César Etou et Serikpa Benson
16 Août 2005
Hélas pour la Côte d'Ivoire ! La mort a eu raison de Jean Paul Dahili, le samedi 13 août dernier, à la Polyclinique internationale Sainte Anne Marie (PISAM) de Cocody-Corniche. Le "Lion" de la galaxie patriotique, comme l'appelaient affectueusement ses amis, s'est éteint à 14 h en ce deuxième samedi du mois d'août 2005.
La maladie a eu raison de ce solide gaillard qui, 15 jours durant, a sombré dans le coma suite à une délicate opération chirurgicale de sauvetage tentée par deux fois pour le sauver.

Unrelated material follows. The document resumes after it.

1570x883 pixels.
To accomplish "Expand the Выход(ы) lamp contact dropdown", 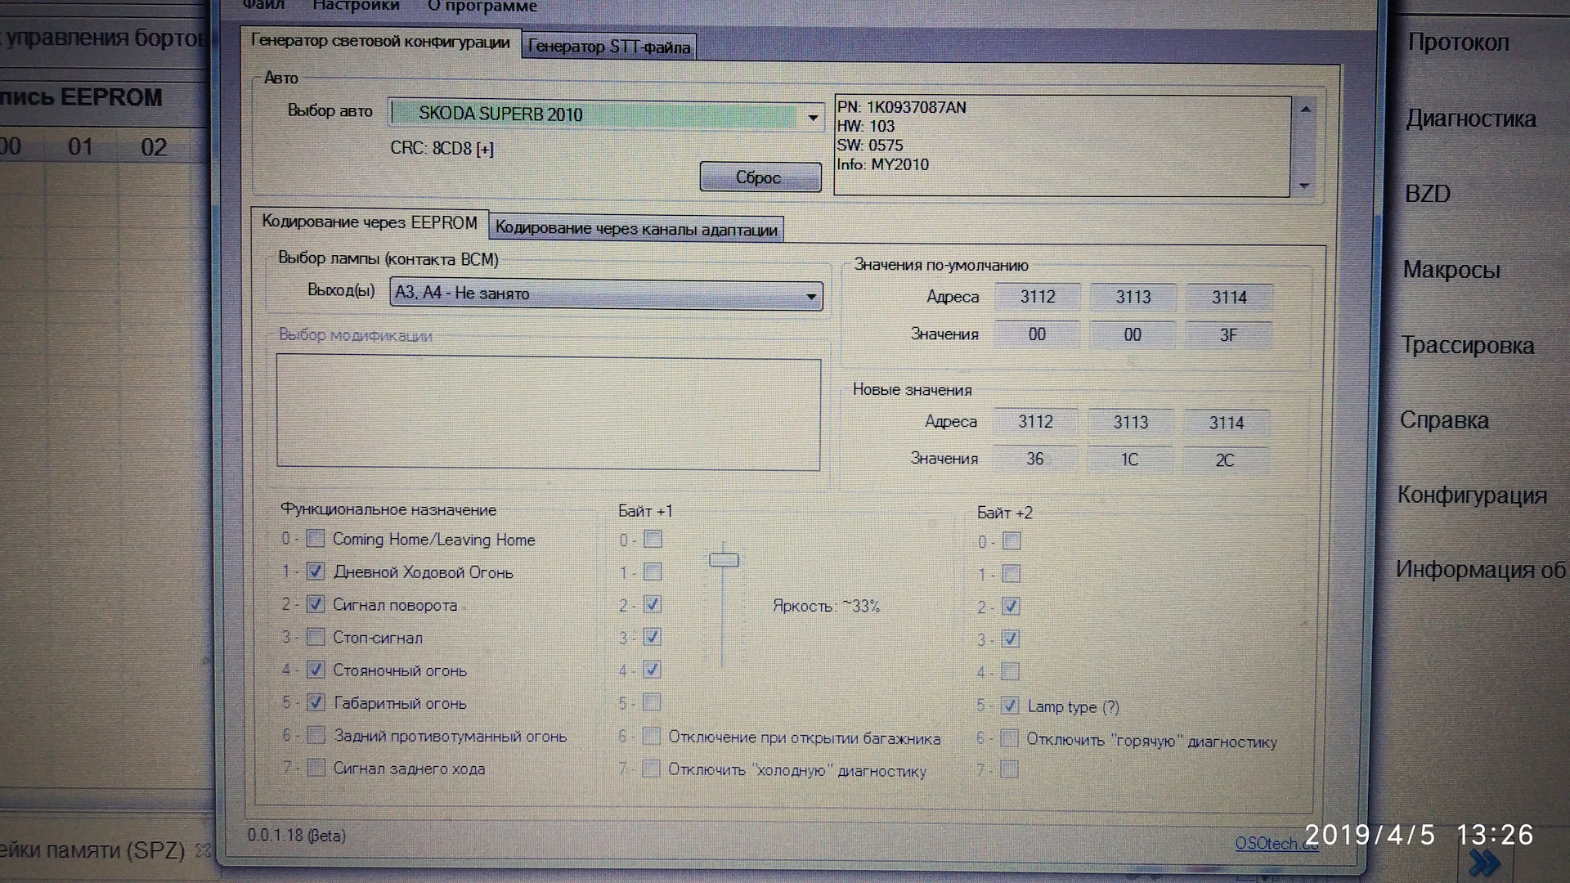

Seuls les médecins pourront mieux expliquer les circonstances exactes de ce décès. Mais, selon les informations obtenues, la maladie de Jean Paul Dahili s'est manifestée à la mi-novembre 2004 après les barbaries de l'armée française contre le peuple ivoirien. On se souvient que, le 6 novembre, Dahili a été contraint, par les circonstances, de reprendre les commandes de la Radiodiffusion Télévision ivoirienne (RTI) pour mobiliser les Ivoiriens et la communauté internationale. Objectif : faire barrage au plan diabolique des militaires français de la force Licorne qui, sur ordre de Jacques Chirac, avaient détruit la flotte ivoirienne et cherchait à attenter à la vie du président ivoirien, Laurent Gbagbo. L'objectif a été atteint, mais il a fallu plusieurs semaines d'insomnie et d'engagement sans calcul au "Lion" pour accomplir sa mission pour la liberté des Ivoiriens. Malheureusement, après cet effort hautement patriotique et républicain qui a contribué à faire échec à la tentative de déstabilisation du régime du président Laurent Ggagbo par la France chiraquienne, l'ex-secrétaire général de la RTI sous Georges Wenceslas Simbi Aboké a subi, le 7 janvier 2005, à la résidence du président de la République, une attaque cardio-vasculaire. Soldat infatigable de la lutte pour notre émancipation, Dahili était alors en entretien avec la Première Dame, Mme Simone Ehivet Gbagbo, qui recueillait son avis sur certains dossiers de l'heure. Evacué d'urgence à l'hôpital pour des soins intensifs, Dahili semblait se rétablir après cette crise, mais il rechutera le 19 juillet.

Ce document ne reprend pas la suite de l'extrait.